A call for techno-intentionalism
Leaving room for choice when AI becomes the path of least resistance
Last time you dined out, how did you tip?
Let’s assume it was great service and you were feeling generous, so you decided to tack on 22%.
Did you:
Calculate 22% of the total in your head?
Write out the math on the back of a napkin?
Figure out 20% in your head and guesstimate the difference?
Whip out your phone’s calculator to get an exact dollar amount?
Use the percentage-based cheatsheet at the bottom of the receipt?
Or…switch your tip to 20% because it made the math easier?
You may not even remember the mechanics of such a seemingly microscopic decision (especially if the restaurant was noisy or you were in a rush to leave).
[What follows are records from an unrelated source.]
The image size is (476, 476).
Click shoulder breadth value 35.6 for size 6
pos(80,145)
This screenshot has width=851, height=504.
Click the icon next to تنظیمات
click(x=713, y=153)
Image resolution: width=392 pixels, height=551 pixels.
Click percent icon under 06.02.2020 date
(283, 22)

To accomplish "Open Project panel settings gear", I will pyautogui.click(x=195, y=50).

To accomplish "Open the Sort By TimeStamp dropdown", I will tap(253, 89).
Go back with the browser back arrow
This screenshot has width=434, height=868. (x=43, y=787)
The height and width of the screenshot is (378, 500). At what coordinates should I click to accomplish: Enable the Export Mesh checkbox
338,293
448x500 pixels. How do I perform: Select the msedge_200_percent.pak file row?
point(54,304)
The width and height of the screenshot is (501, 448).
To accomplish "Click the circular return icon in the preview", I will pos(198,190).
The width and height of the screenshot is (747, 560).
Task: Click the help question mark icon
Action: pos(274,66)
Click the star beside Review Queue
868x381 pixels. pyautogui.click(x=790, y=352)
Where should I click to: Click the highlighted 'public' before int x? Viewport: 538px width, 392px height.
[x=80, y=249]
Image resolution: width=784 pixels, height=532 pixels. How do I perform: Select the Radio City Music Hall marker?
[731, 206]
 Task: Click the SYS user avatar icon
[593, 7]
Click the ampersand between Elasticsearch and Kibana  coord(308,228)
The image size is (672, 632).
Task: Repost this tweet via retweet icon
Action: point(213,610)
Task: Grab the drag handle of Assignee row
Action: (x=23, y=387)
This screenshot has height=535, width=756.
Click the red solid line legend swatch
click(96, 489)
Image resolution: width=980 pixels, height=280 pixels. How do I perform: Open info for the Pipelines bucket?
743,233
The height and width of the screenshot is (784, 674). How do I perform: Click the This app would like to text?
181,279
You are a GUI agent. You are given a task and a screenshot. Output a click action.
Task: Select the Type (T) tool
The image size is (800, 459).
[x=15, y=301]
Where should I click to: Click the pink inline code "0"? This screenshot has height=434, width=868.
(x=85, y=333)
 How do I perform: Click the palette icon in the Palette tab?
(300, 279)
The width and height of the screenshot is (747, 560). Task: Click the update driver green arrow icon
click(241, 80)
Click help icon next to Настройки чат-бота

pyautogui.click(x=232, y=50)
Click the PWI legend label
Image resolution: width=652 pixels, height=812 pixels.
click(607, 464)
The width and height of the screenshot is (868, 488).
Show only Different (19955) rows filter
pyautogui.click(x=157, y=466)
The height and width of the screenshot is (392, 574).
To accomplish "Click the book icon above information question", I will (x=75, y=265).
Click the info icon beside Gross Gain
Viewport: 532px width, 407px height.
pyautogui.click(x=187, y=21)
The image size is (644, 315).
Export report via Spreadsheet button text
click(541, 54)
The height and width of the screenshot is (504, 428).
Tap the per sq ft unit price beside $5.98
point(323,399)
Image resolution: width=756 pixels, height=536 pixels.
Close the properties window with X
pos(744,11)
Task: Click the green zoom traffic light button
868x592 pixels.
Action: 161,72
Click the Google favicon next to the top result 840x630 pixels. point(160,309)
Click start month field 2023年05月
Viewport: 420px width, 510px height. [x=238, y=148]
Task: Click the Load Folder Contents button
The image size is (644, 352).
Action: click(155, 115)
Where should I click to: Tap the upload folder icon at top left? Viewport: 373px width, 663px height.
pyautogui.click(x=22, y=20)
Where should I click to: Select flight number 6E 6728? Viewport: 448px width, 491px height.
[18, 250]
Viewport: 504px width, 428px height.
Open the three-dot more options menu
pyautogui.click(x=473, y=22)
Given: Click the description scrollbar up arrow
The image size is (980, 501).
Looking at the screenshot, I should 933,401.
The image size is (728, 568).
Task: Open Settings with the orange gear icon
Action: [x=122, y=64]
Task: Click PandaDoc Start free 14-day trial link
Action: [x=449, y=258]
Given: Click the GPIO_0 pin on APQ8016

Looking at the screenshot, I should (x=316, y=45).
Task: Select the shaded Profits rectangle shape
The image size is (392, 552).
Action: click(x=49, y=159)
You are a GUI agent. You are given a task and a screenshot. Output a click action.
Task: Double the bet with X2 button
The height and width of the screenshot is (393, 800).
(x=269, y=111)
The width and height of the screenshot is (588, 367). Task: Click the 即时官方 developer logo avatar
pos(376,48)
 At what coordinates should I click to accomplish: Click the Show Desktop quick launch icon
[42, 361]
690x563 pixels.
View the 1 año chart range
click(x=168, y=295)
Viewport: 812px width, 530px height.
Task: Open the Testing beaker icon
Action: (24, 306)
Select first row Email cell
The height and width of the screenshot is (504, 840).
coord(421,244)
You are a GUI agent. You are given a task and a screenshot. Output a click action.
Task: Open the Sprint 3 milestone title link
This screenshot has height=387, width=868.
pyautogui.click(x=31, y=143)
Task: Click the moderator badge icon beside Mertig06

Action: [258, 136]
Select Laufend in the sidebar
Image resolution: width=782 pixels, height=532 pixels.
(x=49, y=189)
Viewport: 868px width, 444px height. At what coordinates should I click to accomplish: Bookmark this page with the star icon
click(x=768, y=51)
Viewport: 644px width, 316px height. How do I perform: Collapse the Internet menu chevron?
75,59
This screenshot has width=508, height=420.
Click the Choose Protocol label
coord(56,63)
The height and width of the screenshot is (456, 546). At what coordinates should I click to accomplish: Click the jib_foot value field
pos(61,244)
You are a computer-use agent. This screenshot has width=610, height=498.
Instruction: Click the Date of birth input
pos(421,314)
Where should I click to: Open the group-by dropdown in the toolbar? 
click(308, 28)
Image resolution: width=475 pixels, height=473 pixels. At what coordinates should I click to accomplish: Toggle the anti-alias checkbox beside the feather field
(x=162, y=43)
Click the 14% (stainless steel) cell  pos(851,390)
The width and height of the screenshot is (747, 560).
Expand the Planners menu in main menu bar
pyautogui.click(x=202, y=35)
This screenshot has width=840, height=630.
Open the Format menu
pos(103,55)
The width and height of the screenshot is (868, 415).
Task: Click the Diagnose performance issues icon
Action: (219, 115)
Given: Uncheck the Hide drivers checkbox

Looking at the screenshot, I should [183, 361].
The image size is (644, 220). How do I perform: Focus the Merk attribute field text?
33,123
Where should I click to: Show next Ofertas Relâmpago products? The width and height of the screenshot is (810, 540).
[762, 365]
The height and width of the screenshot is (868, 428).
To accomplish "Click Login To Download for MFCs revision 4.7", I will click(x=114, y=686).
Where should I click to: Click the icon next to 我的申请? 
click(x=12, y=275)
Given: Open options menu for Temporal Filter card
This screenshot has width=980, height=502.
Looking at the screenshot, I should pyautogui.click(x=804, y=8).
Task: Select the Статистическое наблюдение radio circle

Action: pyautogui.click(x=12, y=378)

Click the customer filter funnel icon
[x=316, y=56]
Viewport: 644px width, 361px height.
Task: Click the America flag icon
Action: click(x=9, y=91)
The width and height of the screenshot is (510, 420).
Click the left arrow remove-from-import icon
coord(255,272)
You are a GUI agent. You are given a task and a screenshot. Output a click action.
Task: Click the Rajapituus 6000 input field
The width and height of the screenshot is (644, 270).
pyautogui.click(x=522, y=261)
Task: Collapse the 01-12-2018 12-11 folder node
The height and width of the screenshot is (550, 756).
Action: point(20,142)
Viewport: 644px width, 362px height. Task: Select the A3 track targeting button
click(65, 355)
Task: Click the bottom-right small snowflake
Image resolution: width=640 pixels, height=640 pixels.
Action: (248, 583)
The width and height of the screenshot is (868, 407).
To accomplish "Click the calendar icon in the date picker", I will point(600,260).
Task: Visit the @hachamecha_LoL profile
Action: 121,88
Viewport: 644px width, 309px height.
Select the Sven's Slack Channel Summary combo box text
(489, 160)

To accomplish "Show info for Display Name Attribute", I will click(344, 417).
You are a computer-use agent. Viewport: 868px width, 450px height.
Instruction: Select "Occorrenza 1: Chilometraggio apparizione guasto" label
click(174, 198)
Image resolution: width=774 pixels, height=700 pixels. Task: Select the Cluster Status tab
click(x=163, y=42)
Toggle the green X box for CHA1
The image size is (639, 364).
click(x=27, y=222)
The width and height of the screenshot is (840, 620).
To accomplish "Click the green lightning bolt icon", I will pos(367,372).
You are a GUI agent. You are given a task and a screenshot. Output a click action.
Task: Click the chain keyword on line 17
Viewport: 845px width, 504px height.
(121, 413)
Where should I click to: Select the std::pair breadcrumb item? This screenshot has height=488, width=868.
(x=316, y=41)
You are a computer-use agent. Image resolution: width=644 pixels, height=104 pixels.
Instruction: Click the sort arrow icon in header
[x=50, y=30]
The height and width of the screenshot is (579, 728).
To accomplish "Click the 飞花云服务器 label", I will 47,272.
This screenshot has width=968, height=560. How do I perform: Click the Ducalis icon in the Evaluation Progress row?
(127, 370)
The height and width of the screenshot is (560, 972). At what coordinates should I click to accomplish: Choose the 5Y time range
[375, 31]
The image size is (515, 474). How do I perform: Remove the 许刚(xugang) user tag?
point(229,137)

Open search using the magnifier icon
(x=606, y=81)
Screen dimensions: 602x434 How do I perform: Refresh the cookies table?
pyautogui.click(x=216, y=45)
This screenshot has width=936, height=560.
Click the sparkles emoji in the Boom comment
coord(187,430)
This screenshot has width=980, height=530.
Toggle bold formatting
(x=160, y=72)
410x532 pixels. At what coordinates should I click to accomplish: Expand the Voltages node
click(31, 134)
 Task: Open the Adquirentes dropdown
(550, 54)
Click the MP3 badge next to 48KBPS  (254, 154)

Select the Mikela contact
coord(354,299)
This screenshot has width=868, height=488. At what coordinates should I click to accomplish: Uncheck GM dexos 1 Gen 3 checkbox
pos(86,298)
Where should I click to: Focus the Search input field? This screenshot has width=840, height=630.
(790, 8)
In fact, it was very likely not a decision at all, but the unconscious execution of a standard you’d already landed on—explicitly or not.
And that would be completely fair. Tipping at a restaurant is fairly low-stakes.
But right now, many of us are beginning to make the same kind of decisions (or non-decisions) about much higher-stakes activities. As AI tools become increasingly capable, we’re trusting them with our emails, our slide decks, our travel plans, and our strategic choices.
When AI is used in ways that augment our creativity and critical thinking, that trust can be a great thing. In the best cases, it can allow us to reallocate our precious time and energy from rote tasks to the kinds of efforts that really need our brains.
But how do we draw that line? And how do we hold it when AI’s capabilities encroach more and more on areas of our work and lives that have always centered human skill, judgement, and taste?
It all points at a question that urgently needs our attention:
How do we decide what’s “worth” our mental energy?
In our lifetimes, this question has perhaps never been as pressing as it is in this moment. The cost of outsourcing our cognition is going up, and we have a short window of opportunity within which to decide what kind of cost we’re willing to bear.
Your brain on complexity
Let’s stick with mental math for a moment, because it’s a universal example.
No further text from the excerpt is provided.